* **Page text**

☆ ☆ ☆ ☆ ☆

The stock shot up to C$14.87 that day when the company announced that while exploring
a deep ore body in the southeast site, it had found a large gold deposit that raised their
estimate of recoverable gold to 30 moz. By November, the company had gained the
attention of gold analysts in both Canada and the United States. As analysts began to
recommend the stock, and drilling results released by the company continued to confirm
the large deposit, the stock price of Bre-X continued to climb dramatically. Even the

Bre-X Minerals Ltd.

Indonesian Mines and Energy Ministry touted the Bre-X site, stating that the deposit
could be as large as 40 moz, an estimate not disputed by the company. A deposit of that
size would be worth a potential US$12 billion, comparable to the world’s largest deposit,
the 40 moz Freeport McMoRan find, also in Indonesia.

☆ ☆ ☆ ☆ ☆

* **The tasks**
1/ List every country named in the Bre-X excerpt.
2/ In the Bre-X excerpt, transcribe everything from "The stock shot" down to "Bre-X Minerals Ltd.".

(Rows on where the targets appear)
☆ ☆ ☆ ☆ ☆

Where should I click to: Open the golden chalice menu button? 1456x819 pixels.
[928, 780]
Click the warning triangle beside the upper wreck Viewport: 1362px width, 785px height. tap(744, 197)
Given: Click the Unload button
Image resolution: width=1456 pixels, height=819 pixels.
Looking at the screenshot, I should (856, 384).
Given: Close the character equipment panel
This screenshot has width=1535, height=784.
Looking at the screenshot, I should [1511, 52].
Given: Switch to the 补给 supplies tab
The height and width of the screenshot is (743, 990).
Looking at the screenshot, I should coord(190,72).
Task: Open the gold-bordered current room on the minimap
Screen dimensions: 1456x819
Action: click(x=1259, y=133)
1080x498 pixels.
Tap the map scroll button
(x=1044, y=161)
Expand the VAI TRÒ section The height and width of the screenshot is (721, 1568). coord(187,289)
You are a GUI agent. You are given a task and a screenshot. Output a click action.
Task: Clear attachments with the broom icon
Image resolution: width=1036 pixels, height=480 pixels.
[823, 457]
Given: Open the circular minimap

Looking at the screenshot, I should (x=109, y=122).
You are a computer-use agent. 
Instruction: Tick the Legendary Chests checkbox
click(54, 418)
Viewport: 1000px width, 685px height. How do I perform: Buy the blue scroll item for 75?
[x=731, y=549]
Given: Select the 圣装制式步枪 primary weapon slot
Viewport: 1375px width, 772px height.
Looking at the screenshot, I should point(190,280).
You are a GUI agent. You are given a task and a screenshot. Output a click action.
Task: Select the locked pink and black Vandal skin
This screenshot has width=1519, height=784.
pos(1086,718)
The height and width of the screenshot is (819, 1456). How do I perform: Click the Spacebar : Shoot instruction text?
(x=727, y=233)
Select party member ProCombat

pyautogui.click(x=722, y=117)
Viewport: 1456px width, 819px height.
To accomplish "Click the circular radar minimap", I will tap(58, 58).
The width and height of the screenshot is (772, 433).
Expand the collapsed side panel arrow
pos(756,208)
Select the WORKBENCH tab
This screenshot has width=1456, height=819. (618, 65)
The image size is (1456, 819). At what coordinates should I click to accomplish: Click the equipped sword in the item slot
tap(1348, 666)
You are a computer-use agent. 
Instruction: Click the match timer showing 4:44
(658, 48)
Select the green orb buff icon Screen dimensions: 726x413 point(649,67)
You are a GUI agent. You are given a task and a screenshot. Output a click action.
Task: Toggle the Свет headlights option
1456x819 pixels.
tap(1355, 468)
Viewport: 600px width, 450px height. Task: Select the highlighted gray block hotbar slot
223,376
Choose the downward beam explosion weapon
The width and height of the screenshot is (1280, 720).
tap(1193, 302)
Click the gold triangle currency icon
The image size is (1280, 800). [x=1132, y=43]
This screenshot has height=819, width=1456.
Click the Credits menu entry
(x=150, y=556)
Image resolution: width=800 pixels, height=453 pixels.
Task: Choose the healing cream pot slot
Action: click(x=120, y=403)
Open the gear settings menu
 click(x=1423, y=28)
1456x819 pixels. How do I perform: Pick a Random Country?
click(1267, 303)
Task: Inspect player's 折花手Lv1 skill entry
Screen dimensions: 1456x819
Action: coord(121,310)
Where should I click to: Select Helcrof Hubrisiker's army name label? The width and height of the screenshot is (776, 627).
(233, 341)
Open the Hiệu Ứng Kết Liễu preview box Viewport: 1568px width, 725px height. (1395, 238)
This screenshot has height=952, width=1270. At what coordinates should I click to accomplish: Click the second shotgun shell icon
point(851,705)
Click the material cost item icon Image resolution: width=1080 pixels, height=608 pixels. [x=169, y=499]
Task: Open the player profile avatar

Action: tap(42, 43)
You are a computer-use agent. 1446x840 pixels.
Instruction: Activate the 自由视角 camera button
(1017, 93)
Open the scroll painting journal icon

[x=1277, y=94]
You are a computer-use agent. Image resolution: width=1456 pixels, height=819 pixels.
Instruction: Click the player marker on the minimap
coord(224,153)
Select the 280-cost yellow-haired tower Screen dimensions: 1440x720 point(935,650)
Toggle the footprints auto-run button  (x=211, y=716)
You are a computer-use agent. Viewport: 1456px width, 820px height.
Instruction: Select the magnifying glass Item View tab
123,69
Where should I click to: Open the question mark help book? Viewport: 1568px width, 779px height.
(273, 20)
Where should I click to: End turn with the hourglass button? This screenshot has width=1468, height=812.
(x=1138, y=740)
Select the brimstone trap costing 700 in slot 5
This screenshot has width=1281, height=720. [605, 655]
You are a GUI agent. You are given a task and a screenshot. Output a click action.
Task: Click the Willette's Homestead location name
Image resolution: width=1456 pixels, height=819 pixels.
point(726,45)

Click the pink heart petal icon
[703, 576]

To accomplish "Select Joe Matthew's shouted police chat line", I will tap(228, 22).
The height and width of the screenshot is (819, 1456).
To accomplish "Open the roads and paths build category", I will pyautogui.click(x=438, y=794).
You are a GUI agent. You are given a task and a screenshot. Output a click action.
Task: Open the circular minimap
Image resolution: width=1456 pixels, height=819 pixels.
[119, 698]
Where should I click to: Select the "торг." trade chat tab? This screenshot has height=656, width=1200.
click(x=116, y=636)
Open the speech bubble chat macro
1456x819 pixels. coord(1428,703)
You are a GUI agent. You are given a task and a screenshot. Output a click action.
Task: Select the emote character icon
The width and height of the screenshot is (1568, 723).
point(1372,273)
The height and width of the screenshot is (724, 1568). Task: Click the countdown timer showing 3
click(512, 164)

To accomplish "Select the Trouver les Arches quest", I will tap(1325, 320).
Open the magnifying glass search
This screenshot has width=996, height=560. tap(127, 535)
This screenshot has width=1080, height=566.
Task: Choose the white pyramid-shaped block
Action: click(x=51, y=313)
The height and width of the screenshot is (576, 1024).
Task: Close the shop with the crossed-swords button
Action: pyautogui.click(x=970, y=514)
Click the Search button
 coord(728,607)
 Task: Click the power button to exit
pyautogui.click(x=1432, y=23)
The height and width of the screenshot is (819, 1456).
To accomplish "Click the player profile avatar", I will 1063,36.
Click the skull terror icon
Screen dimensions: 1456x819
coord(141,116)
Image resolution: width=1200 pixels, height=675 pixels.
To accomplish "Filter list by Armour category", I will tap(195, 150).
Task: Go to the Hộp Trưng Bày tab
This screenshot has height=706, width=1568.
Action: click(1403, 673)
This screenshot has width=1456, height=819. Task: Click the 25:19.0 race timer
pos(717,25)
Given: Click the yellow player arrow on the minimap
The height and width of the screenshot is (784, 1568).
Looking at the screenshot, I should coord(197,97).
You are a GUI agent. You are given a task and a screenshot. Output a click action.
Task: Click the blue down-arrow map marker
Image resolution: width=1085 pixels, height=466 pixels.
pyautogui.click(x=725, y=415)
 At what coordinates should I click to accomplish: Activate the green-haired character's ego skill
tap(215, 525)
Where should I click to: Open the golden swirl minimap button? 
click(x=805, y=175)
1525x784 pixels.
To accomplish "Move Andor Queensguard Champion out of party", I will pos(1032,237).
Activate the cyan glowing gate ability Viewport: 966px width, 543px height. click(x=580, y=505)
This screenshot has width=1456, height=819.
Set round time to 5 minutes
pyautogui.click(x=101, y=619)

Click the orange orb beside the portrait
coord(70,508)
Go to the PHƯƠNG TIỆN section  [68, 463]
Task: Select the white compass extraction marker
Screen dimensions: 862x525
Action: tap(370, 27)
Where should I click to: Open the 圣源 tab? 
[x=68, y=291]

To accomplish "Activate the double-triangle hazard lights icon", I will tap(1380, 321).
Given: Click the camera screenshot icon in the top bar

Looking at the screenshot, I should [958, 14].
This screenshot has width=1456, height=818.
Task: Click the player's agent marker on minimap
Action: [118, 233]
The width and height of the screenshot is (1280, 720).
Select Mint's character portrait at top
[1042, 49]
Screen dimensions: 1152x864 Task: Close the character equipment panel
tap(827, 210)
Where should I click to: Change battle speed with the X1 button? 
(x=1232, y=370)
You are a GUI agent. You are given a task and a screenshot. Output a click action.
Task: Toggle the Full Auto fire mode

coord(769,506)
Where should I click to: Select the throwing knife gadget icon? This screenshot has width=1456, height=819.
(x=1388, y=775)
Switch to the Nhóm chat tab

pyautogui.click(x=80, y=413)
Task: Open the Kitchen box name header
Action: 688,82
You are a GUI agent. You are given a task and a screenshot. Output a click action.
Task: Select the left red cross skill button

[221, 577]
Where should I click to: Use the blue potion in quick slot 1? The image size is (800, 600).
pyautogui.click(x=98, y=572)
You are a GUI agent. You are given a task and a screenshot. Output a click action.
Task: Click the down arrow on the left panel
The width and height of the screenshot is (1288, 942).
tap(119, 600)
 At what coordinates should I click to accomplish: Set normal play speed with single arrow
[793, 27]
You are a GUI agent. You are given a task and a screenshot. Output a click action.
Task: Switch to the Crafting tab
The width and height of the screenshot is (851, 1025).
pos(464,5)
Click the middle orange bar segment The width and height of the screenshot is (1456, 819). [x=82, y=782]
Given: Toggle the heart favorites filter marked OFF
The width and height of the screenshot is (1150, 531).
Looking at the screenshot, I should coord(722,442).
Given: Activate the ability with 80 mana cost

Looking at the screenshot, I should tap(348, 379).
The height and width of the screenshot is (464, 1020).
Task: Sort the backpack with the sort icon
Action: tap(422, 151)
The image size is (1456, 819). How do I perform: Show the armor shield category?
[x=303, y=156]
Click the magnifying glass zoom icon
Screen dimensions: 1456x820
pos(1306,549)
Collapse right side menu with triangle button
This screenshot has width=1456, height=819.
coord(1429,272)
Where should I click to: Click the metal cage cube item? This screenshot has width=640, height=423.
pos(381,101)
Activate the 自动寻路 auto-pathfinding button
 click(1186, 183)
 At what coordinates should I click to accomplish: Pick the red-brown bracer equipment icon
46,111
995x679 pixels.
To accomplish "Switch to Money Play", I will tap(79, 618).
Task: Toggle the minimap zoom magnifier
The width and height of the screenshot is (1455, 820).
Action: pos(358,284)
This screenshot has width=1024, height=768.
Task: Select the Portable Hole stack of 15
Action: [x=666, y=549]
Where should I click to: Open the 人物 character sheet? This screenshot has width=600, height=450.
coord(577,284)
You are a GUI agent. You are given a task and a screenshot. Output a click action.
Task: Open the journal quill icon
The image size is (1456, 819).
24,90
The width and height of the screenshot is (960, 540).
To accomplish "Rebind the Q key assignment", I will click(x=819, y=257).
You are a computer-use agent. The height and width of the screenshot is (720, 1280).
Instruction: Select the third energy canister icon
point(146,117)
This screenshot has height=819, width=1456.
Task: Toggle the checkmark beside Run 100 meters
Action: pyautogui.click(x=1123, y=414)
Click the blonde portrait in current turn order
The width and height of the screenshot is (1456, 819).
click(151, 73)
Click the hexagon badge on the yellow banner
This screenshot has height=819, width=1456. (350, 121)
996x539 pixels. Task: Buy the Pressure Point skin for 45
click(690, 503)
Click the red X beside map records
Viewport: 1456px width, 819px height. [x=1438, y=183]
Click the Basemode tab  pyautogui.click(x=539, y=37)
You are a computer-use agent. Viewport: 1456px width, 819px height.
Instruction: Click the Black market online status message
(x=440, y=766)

☆ ☆ ☆ ☆ ☆

* **Completed exercise**
1/ Canada, the United States, Indonesia

2/
The stock shot up to C$14.87 that day when the company announced that while exploring
a deep ore body in the southeast site, it had found a large gold deposit that raised their
estimate of recoverable gold to 30 moz. By November, the company had gained the
attention of gold analysts in both Canada and the United States. As analysts began to
recommend the stock, and drilling results released by the company continued to confirm
the large deposit, the stock price of Bre-X continued to climb dramatically. Even the

Bre-X Minerals Ltd.